Story by Eileen AJ Connelly for the Associated Press
WELLS FARGO TO TEST $3 A MONTH DEBIT FEE
Yet another of the nation’s top banks is flirting with the idea of charging a monthly fee to customers who use debit cards. Wells Fargo said Tuesday it will start charging a $3 monthly fee for debit card usage to customers in Georgia, New Mexico, Nevada and Oregon beginning Oct. 14.
Story by Blake Ellis for CNNMoney
FED SURVEY SHOWS CONSUMERS AND BANKS STILL CAUTIOUS ON CREDIT CARDS
Credit card late payments and default rates continue to drop, and the Federal Reserve has pledged to keep interest rates at historic lows. But only a small percentage of banks have eased their lending standards on credit cards. In addition, banks report just a moderate increase in consumer demand for credit cards. These are the major credit card findings of the latest Senior Loan Officer Opinion Survey on Bank Lending Practices
released by the Federal Reserve on Monday.

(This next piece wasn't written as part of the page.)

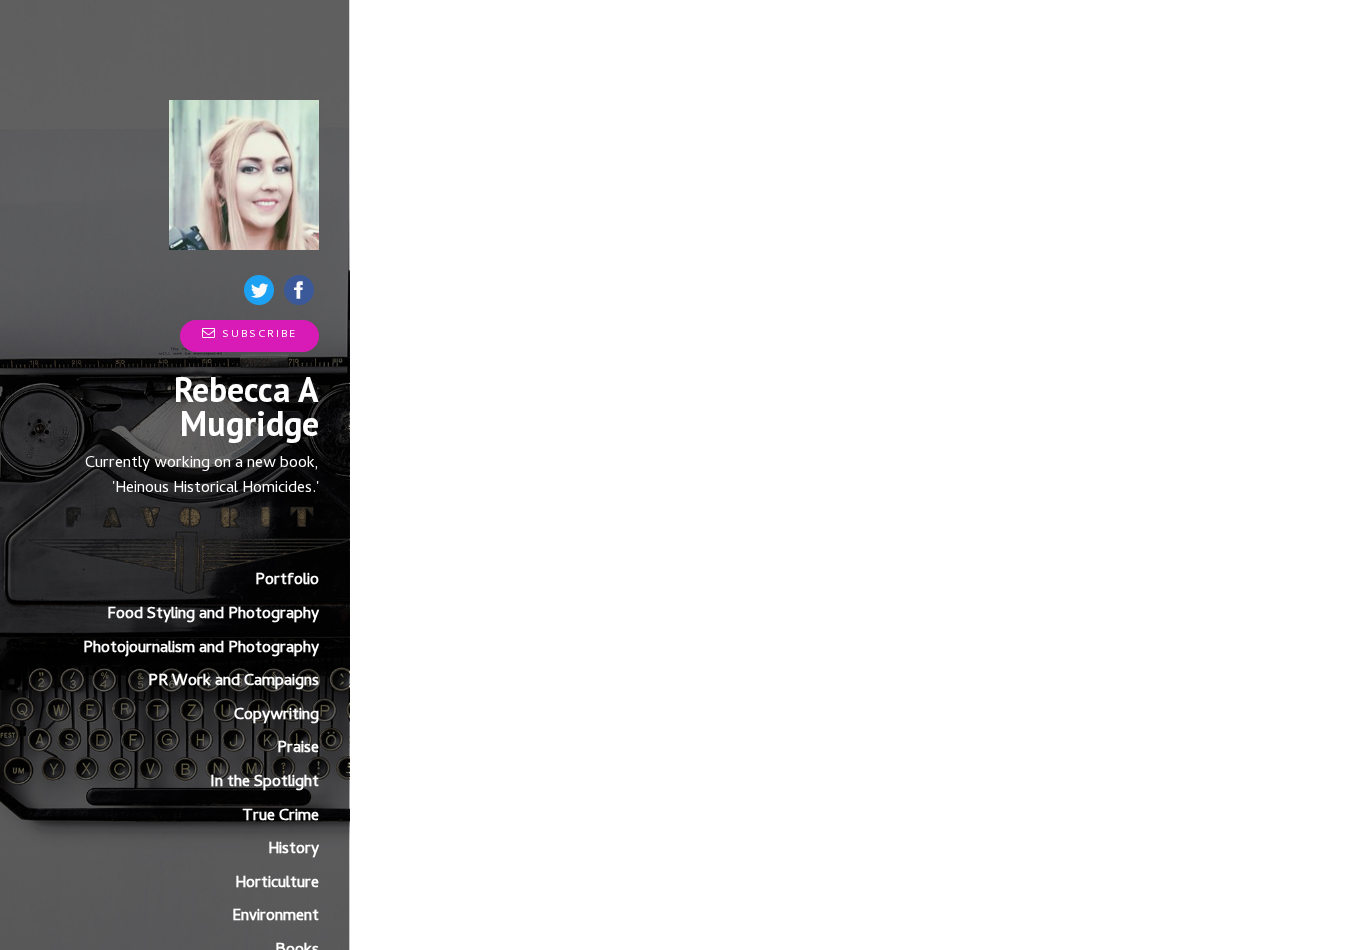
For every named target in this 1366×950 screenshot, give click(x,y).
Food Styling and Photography (213, 615)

LOW RATES MAY DO LITTLE TO ENTICE NERVOUS CONSUMERS
The Federal Reserve’s announcement last week that it intended to keep credit cheap for at least two more years was a clear invitation to Americans: go out and borrow. But many economists say it will take more than low interest rates to persuade consumers, a crucial driver of the nation’s economy, to take on more debt. Credit card rates have actually gone up slightly in the last year. The one bright spot in lending is the number of auto loans, which is up from last year. But some economists say that confidence among car buyers is hitting new lows.
Story by Mitoko Rich and Tara Siegel Bernard for the New York Times
BANK OF AMERICA EXITING INTERNATIONAL CREDIT CARDS
Bank of America is exiting its international consumer card business, reaching a deal to sell the third unit this year and announcing plans to shed its much larger consumer credit card operations in the U.K. and Ireland. The nation’s biggest bank by assets said Monday it has reached an agreement to sell its $8.6 billion Canadian card portfolio to Toronto Dominion Bank for an undisclosed amount. Earlier this year, Bank of America reached deals to sell its Spanish card unit and a small business card unit in the U.K., and the bank said it now plans to shed other European card units because they aren’t core to Chief Executive Brian Moynihan’s plans.
Story by David Benoit for the Wall Street Journal
MIXED REPORT ON CREDIT CARDS
The nation’s top credit card companies yesterday reported mixed results in reducing the rate at which customers default on their accounts. Three of the six top card issuers reported lower default rates in July, compared with the
previous month. In terms of late payments, four of six had lower delinquency rates. Higher monthly default rates at Bank of America and Citigroup offset improvements for most other major card issuers.
Story by Mark Jewell for the Associated Press
CAPITAL ONE’S RECIPE FOR GROWTH: DO DEALS
Capital One Financial has found a way to grow despite the lingering hangover from the financial crisis. Its method: do deals. The unusual enthusiasm for its stock last week signals confidence that the young bank has found a strategy for the new banking order. The economy is recovering too slowly to allow banks to grow revenue solidly; the profitability and return on equity of U.S. banks might never return to what it was at the height of economic growth and the mortgage boom in the years before 2007. There are risks to both transactions: Customers could defect during the integration of ING Direct and take their deposits with them; ING Direct’s mortgage book could turn into a headache for Capital One, just as mortgages are causing pain at other big banks like Bank of America.